不信、不審だろうか。他者との関係性を拒む傾向。
作品はタッセルで片側に寄せられたカーテンが林立している景である。片側に寄せられた? これは窓からの景を見ることが可能なカーテンの有り様ではないか。
異常な巨きさを感じるカーテン(元来閉じるべきもの)の片側が地上に意志を持ったかのように立っている。カーテンそのものは上部から吊り下げられるものであれば、林立の景は絶対に有り得ない空想の景である。(バリア=警戒であると同時にあたかも戦力のような形態でもある)
非現実に逃避する、何処までもずっと果てしなく・・・その間、樹が一本(現実)霞んで見えるがひどく存在感のない態である。
地平線が下の方にあるということは見上げている景であるが、上部の方がむしろ大きくしっかりしており(遠近法の通用しない景/空想)、異なる(俯瞰)視点が複合的に描かれている。
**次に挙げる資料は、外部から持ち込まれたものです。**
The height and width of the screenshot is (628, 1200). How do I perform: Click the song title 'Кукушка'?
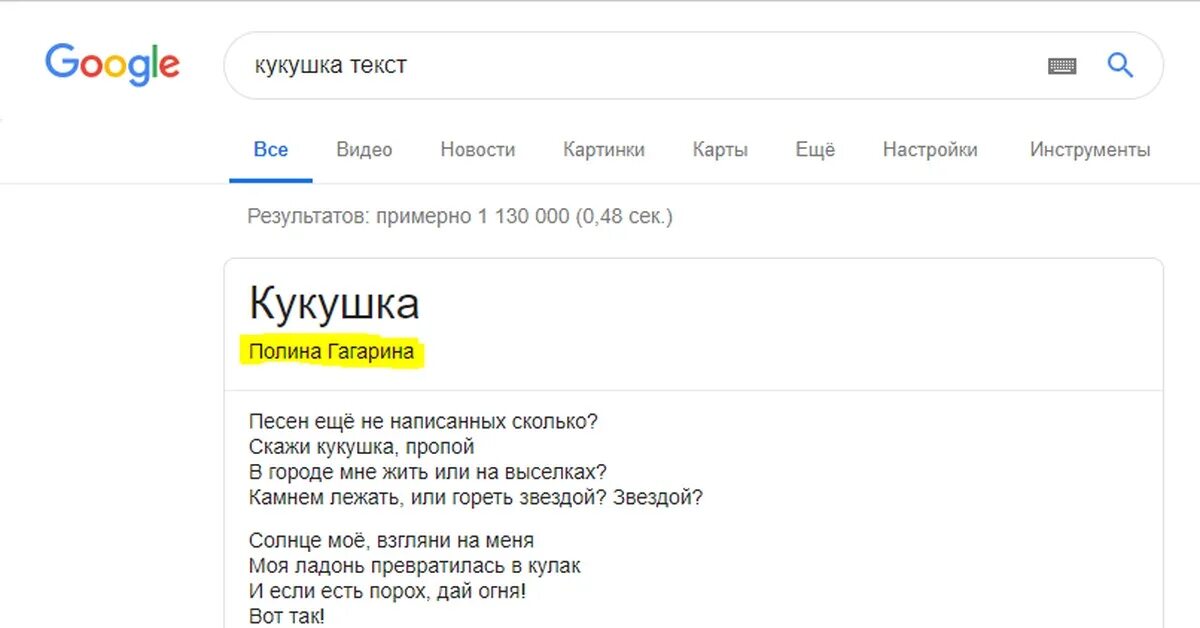click(x=334, y=303)
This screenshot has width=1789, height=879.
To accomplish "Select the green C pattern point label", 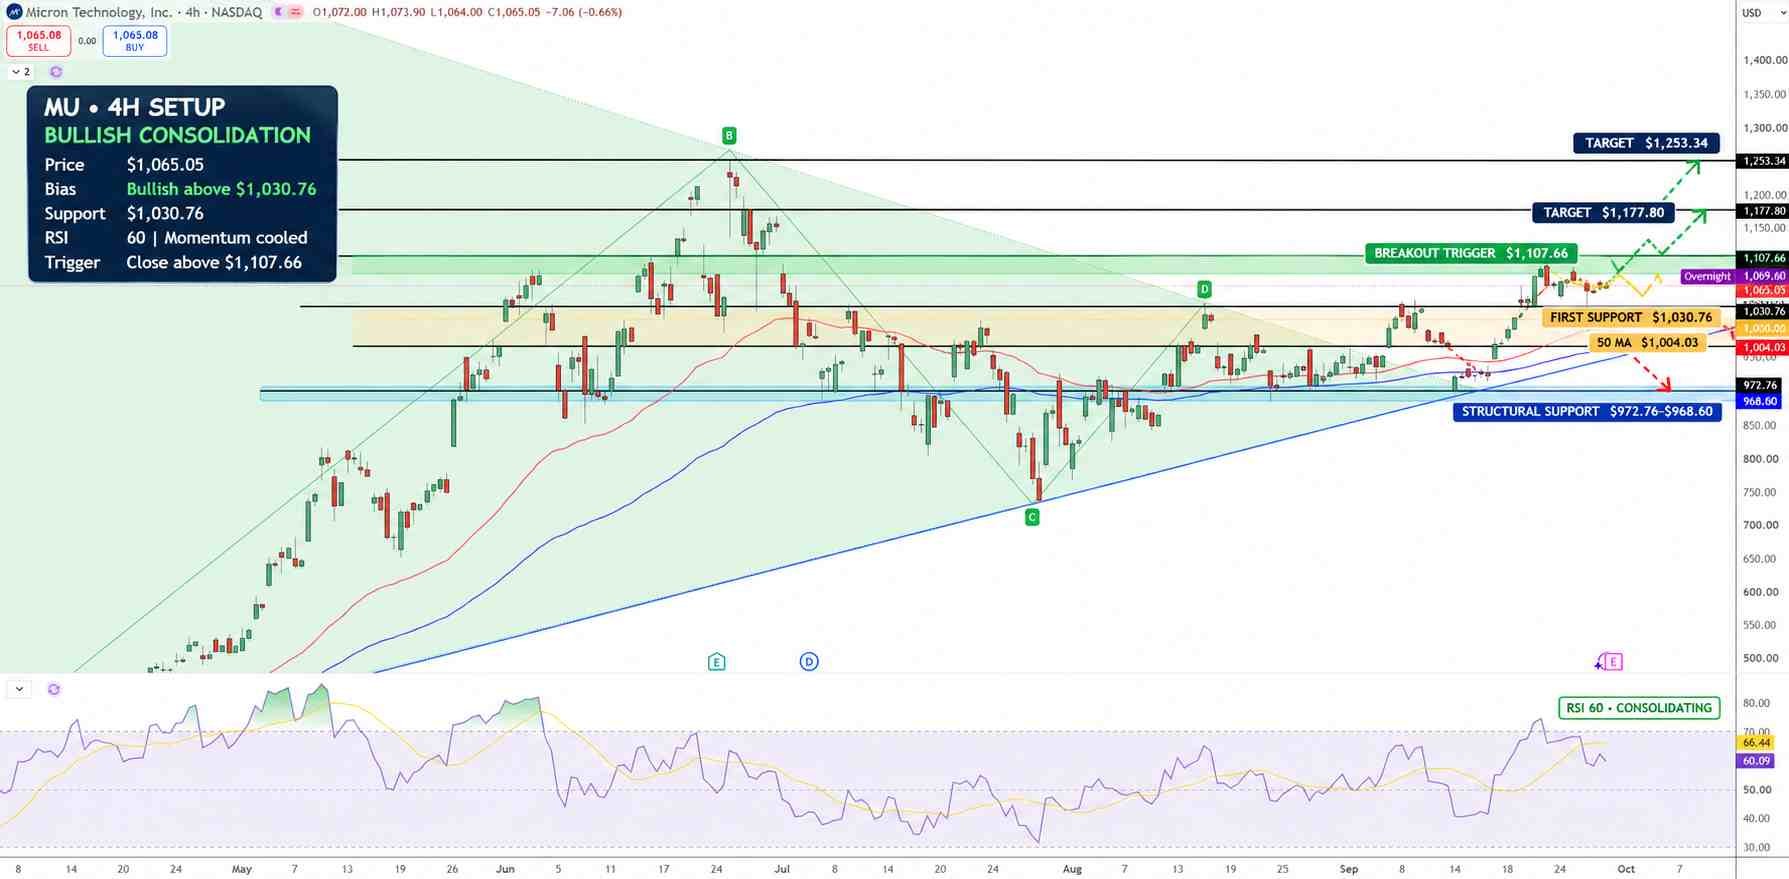I will (1032, 517).
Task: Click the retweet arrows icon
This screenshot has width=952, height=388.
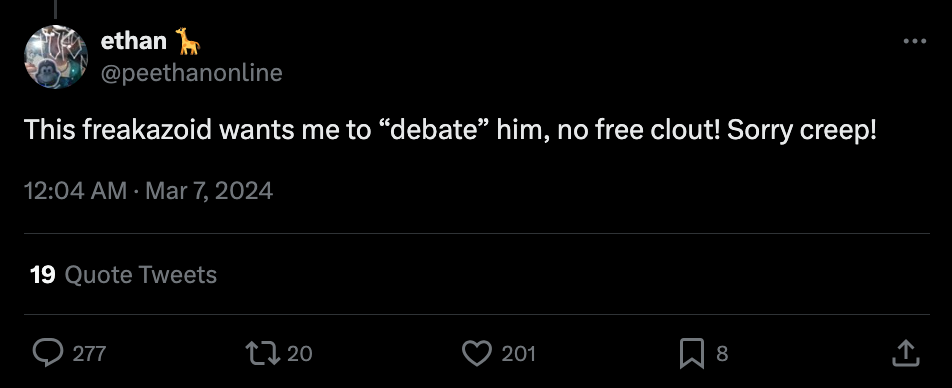Action: tap(263, 353)
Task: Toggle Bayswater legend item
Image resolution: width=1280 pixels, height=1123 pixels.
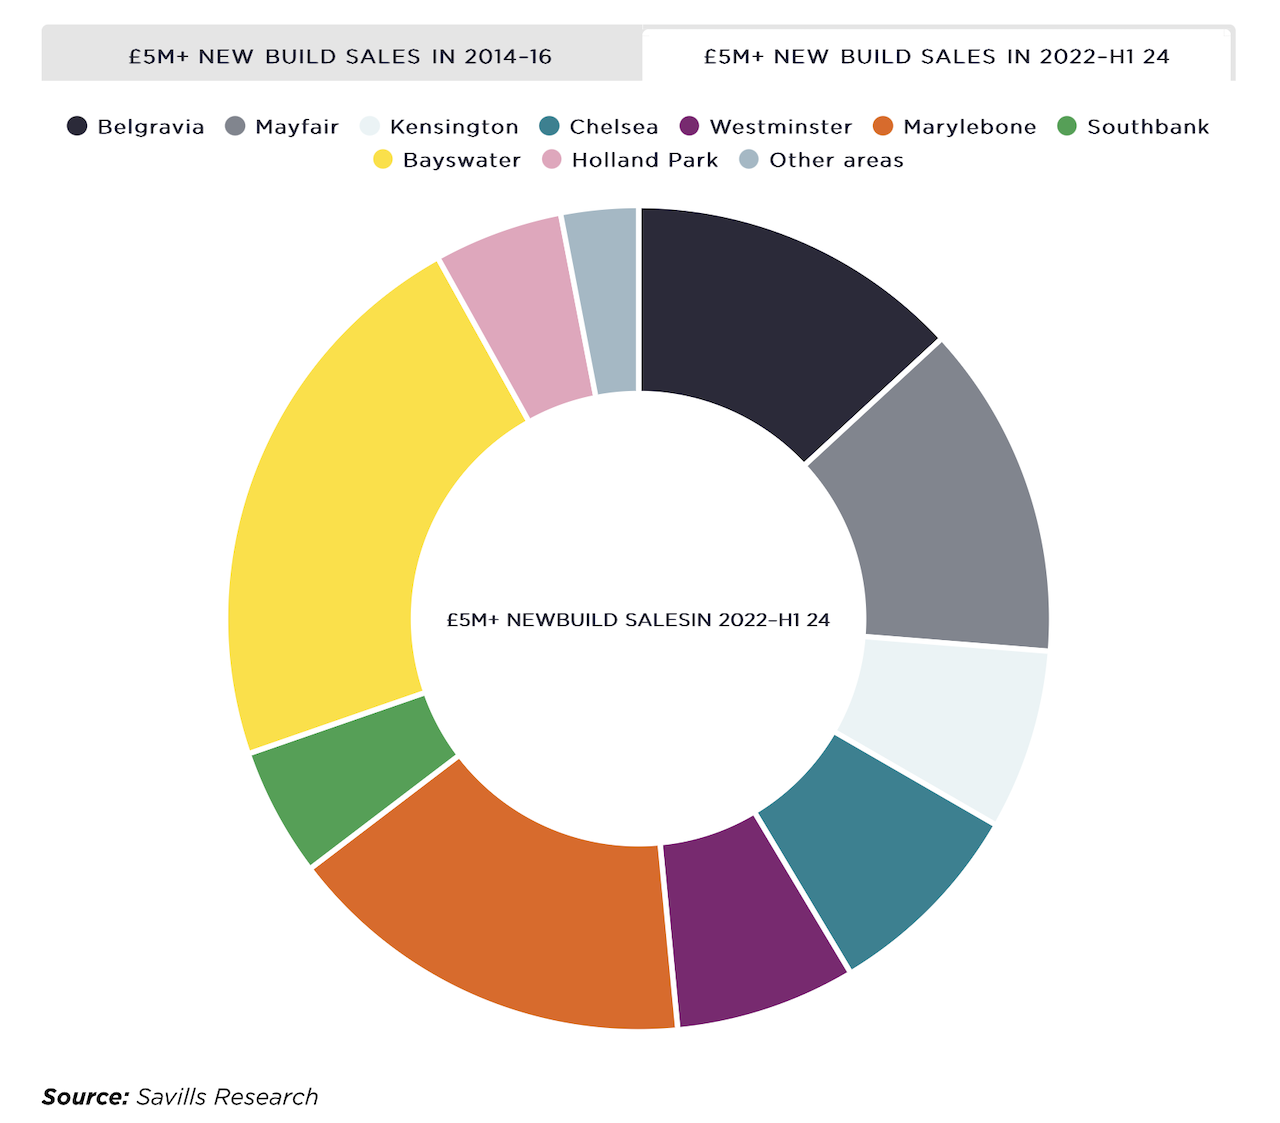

カーテン(閉鎖)、タッセルで片側に寄せられているカーテン(解放)、地平線や一本の樹は霞んでいる(曖昧、混沌)、視線の多重。作品(画)は静かだが、どこか威風堂々の趣がある。
《矛盾》
見る、隠れるの混在。
人間嫌いの根幹を貫くものは外界への興味と外界からの逃避であり、それこそ人間の本質を貫くものではないか。人間嫌いたち(複数)は極端な傾向をもつものではなく、ごく平凡な大衆そのものの姿かもしれない。
個/わたくしは多/一般に等しく、『人間嫌いたち』は普通の景である。あなたもわたくしも、と景/作品は教えている。